The Admiral badging and possible decal were just that, it's not the model. Are you possibly dealing with a MODEL BA-97 STANDARD AUTOCYCLE?
http://schwinncruisers.com/catalogs/1946.html


----------



## rocketman (Aug 23, 2015)

*26" Schwinn Admiral*

Here is the image. Sprocket in question


----------



## rocketman (Aug 23, 2015)

other image


----------



## rollfaster (Aug 23, 2015)

Very cool prewar schwinn there. What someone has done is put a girls 22 tooth cloverleaf on it to make it easier to pedal. This bike should have the sweetheart sprocket 26 tooth. Keep us up to date as the progress continues to clean this up. Rob.


----------



## rocketman (Aug 23, 2015)

Bike was brush painted also


----------



## rocketman (Aug 23, 2015)

Thanks for that, when I get it I will clean out the painted over serial number for a year I.D.


----------



## rocketman (Aug 23, 2015)

When I go to the sweet heart sprocket, any change to the new departure gear (same tooth pattern)?


----------



## Dave K (Aug 23, 2015)

Looks like a 46 or possibly 47.


----------



## Dave K (Aug 23, 2015)

Looks like the rear cog is 1" pitch so you will be fine with a sweetheart just need a chain.  Are you going to attempt to take the brush paint off and see if there is OG paint under there?


----------



## rollfaster (Aug 23, 2015)

rollfaster said:


> Very cool prewar schwinn there. What someone has done is put a girls 22 tooth cloverleaf on it to make it easier to pedal. This bike should have the sweetheart sprocket 26 tooth. Keep us up to date as the progress continues to clean this up. Rob.

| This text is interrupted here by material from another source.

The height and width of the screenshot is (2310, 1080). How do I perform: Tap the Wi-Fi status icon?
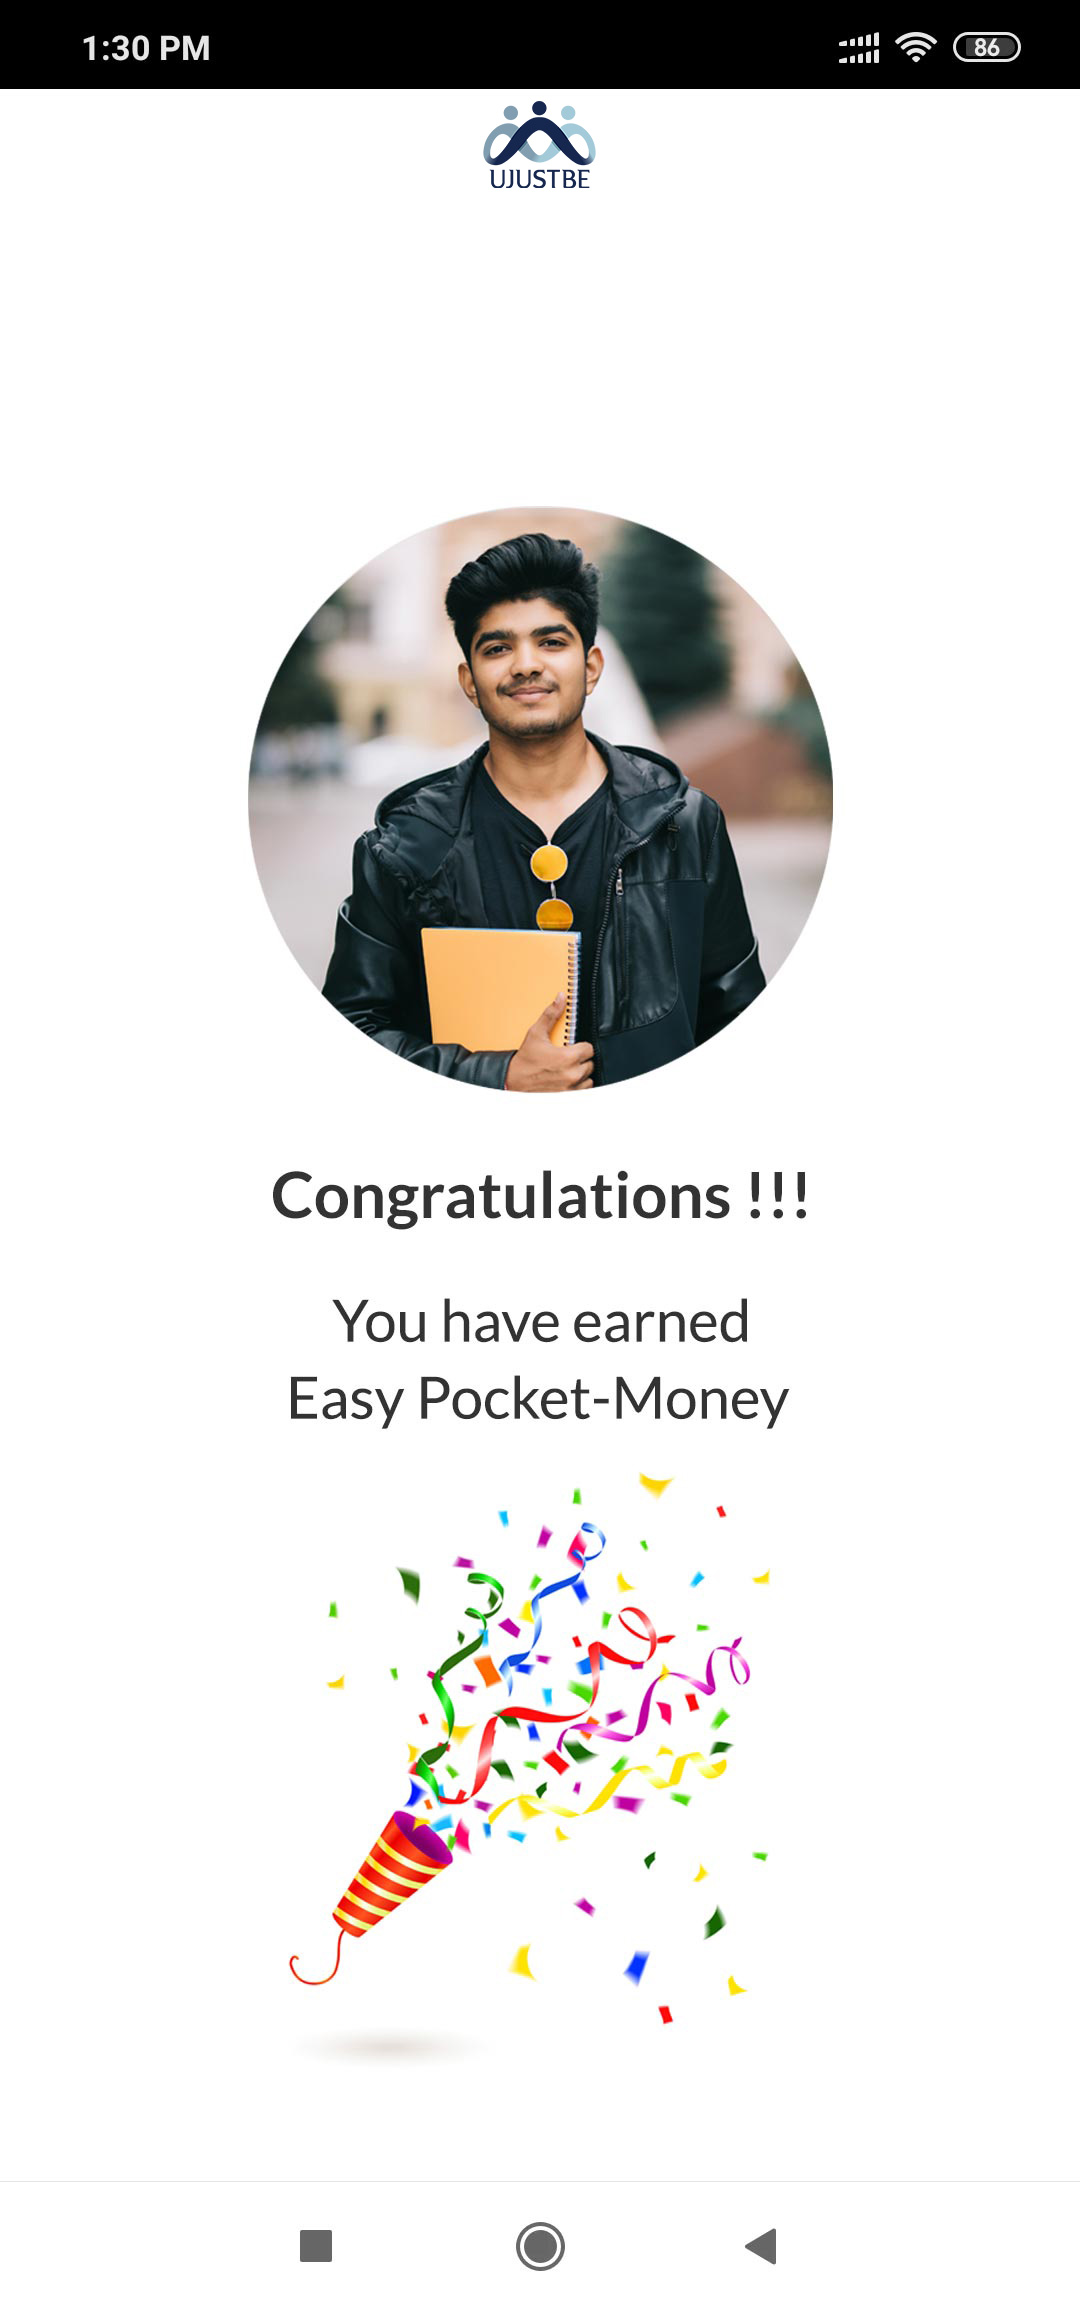coord(916,47)
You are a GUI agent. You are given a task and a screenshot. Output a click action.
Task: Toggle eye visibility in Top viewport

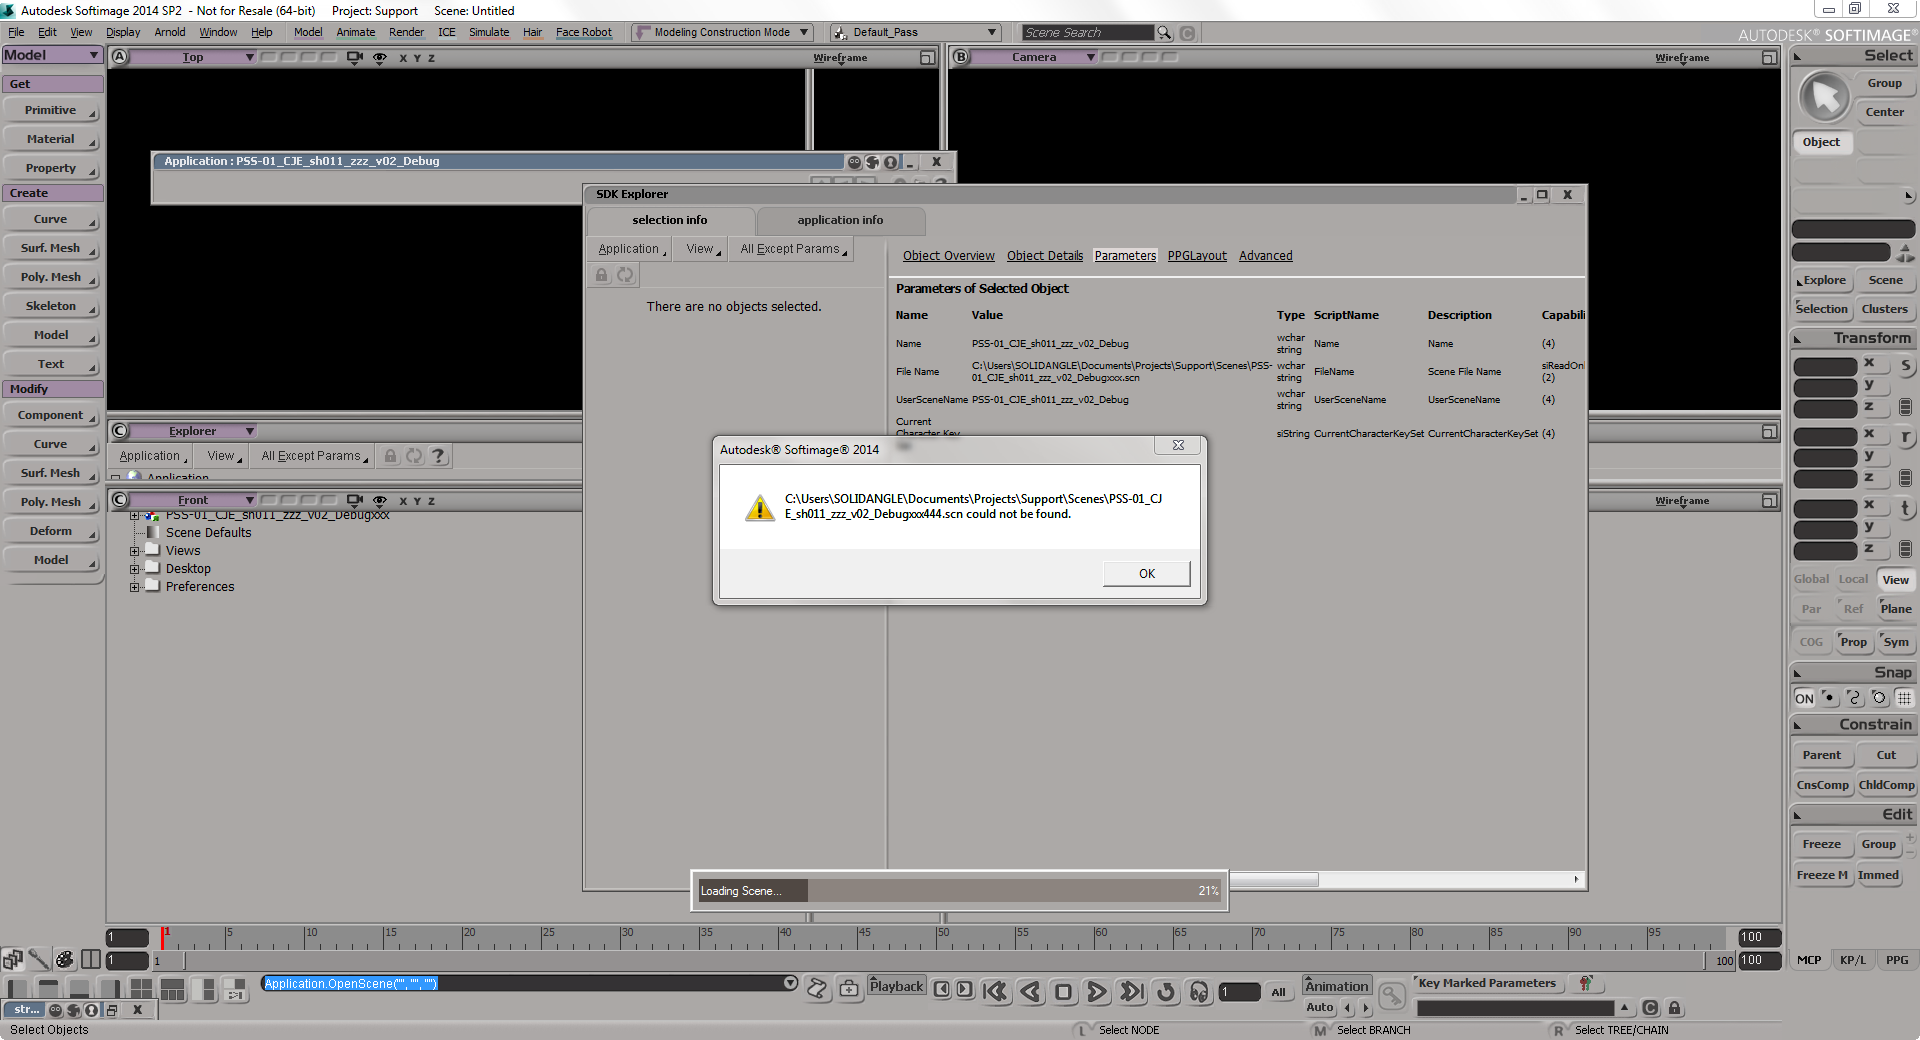click(380, 58)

Oops! I didn't even look at the dropouts. Definently  post war.


----------



## SJ_BIKER (Aug 23, 2015)

This bike appears to have been pieced together with random parts.... id be interested in buying the frame if you want to sell it at some point or buy altogether if the price is right....let me know... at sj_biker@hotmail.com..
Ps i have a skip tooth sweet heart sprocket.....i just need to buy the rest of the bike  hint hint


----------



## rocketman (Aug 23, 2015)

I will attempt that, if not successful I will media blast and take it from there. I have the equipment and auto painting experience. I agree its only original once, but my purchases are of subjects ruined by others. As you can gather by my questions I'm no authority on bikes but know enough to be dangerous. Ive restored/enhanced several but my greatest knowledge is restoring classic cars, rods, Harleys and vending machines. Im loving these bicycles more and more and have a great respect for the knowledge here and the unmolested bikes you all have saved and I want to be part of that. Thanks for all these reply's......Roger


----------



## SJ_BIKER (Aug 23, 2015)

ill trade you this frame set for an original paint schwinn B6 .....fork, frame and guard all match and is in original paint...... 1940s schwinn....let me know


----------



## GTs58 (Aug 23, 2015)

It has the tapered stand so it's a 46 right? 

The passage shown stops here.